Sunday, October 31, 2021

J. R. Tomlin’s NOBLE TRAITOR – Vivid story of some of the First War for Scottish Independence

There were so many things I liked about this book, the depth of research, the medieval feel, the vivid descriptions of battles (some excruciatingly so) and the characters brought to life. But there were issues for me, too.


First, Thomas, the lead character, seemed very naïve for a knight. He is appalled at what he considers treachery and tricks on the part of his uncle, Robert the Bruce, to whom he is forsworn, yet he has no problem with King Edward’s utter cruelty. Thomas seemed unaware of the massacre of Berwick’s people just to prove a point or the brutal slayings of Robert the Bruce’s brothers and horrible treatment of his women by the English. So, for much of the book, Thomas was to me a weak and utterly ignorant man, seemingly unaware of what was at stake for the Scots and why they fought as they did.

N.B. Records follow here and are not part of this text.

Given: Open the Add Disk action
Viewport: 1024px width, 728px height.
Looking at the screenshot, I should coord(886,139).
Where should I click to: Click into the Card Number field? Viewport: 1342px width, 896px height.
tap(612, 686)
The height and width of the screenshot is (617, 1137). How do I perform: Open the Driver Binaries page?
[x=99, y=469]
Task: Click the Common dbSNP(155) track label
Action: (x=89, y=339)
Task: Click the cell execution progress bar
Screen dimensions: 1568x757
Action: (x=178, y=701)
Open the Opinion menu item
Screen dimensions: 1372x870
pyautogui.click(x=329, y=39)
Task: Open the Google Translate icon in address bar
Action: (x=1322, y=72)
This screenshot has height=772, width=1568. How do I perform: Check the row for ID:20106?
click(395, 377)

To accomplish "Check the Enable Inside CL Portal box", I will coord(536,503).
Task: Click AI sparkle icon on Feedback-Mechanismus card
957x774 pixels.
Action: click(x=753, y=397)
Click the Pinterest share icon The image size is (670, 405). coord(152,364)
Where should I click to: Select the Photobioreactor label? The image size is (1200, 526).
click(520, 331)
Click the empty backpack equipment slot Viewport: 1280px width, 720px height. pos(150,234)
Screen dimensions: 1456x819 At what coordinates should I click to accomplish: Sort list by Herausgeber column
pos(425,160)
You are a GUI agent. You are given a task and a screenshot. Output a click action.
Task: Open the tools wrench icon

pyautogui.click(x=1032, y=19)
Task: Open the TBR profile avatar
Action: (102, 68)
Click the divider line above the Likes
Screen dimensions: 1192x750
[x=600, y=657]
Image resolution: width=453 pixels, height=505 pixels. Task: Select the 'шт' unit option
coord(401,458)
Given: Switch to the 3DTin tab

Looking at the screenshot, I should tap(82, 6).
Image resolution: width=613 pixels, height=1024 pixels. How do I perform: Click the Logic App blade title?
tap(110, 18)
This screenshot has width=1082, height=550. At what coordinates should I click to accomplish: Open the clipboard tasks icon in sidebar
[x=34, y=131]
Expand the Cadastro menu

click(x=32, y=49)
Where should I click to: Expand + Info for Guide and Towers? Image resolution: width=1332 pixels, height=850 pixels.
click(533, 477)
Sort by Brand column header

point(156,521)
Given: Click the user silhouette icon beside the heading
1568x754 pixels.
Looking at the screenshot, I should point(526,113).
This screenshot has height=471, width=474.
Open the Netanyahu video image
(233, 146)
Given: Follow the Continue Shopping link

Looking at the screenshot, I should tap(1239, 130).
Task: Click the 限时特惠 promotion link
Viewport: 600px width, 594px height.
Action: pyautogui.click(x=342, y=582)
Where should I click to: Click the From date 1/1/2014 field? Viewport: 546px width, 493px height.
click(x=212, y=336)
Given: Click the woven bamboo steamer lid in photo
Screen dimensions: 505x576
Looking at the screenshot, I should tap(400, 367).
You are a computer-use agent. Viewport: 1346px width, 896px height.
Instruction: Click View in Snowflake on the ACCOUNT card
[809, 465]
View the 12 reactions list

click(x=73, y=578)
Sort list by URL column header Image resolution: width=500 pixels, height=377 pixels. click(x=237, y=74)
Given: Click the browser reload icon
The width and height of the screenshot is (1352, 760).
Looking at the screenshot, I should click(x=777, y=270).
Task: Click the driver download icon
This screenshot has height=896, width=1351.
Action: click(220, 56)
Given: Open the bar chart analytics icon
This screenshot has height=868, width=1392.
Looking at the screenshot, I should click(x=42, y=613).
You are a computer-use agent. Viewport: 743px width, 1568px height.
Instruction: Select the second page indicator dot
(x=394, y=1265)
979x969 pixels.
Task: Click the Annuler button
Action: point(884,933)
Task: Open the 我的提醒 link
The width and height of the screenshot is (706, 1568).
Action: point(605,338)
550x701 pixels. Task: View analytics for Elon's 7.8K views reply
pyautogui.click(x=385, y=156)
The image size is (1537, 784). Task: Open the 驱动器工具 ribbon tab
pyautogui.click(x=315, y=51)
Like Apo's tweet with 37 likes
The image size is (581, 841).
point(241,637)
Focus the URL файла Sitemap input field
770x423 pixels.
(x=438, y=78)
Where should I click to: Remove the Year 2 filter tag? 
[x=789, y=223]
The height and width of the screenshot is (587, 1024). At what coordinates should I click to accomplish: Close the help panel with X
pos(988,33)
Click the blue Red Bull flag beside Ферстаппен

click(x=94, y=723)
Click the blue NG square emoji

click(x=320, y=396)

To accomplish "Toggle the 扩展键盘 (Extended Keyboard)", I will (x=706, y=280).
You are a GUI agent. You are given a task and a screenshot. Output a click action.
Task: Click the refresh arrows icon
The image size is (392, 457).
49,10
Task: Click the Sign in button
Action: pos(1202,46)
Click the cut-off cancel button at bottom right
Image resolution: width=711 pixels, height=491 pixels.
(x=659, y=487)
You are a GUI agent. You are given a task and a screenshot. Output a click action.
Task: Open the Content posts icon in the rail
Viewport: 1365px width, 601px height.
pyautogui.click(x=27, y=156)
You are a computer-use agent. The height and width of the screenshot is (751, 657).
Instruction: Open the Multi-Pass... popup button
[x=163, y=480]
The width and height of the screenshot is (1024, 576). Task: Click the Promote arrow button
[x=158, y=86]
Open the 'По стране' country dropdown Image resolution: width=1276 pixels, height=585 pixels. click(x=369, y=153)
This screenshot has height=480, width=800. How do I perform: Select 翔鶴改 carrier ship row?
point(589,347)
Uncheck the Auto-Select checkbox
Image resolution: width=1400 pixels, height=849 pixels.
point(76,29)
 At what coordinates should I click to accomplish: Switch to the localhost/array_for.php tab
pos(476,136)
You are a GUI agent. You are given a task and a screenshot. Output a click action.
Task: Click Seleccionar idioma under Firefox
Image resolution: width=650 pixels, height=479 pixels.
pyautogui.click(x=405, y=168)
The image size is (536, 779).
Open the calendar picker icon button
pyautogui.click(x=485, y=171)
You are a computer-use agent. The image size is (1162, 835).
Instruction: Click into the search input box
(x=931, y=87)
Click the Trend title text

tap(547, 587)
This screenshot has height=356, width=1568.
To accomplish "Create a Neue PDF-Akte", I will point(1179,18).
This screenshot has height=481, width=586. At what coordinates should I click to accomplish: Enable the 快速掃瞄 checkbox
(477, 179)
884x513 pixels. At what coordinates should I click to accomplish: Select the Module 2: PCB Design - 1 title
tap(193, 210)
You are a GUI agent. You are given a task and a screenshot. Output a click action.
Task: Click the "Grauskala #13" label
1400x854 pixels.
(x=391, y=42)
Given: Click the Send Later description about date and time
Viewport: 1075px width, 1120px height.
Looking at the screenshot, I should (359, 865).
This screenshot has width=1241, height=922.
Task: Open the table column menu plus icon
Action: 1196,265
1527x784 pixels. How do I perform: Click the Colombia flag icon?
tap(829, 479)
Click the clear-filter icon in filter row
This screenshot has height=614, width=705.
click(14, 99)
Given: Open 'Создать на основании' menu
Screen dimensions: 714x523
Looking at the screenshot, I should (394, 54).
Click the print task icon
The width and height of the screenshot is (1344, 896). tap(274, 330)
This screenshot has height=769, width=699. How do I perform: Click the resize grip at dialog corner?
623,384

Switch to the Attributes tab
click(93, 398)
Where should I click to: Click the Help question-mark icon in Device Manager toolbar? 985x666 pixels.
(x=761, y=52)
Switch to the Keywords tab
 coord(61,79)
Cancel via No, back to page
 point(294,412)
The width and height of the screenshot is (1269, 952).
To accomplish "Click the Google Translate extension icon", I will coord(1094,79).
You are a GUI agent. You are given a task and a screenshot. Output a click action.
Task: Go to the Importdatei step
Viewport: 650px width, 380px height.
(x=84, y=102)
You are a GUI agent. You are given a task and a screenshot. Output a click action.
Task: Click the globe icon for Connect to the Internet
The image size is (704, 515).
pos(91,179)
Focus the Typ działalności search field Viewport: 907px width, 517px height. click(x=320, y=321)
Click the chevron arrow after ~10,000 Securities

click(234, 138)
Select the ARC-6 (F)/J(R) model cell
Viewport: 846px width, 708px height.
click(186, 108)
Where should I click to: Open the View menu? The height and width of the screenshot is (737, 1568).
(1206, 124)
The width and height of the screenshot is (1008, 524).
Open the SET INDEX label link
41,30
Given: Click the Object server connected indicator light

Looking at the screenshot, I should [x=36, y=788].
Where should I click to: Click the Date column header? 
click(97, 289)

Then there was this: the book ends abruptly, as if the author forgot to finish it. Loose ends are not tied up and relationships are left hanging. The end of the story is just the end of a battle. If the story continues in a subsequent book, then to my mind, this is not a “stand alone” novel. I got to the end and just stared at the page. So, what would have been a 5-star novel is not quite to that level. Still, it’s a good read.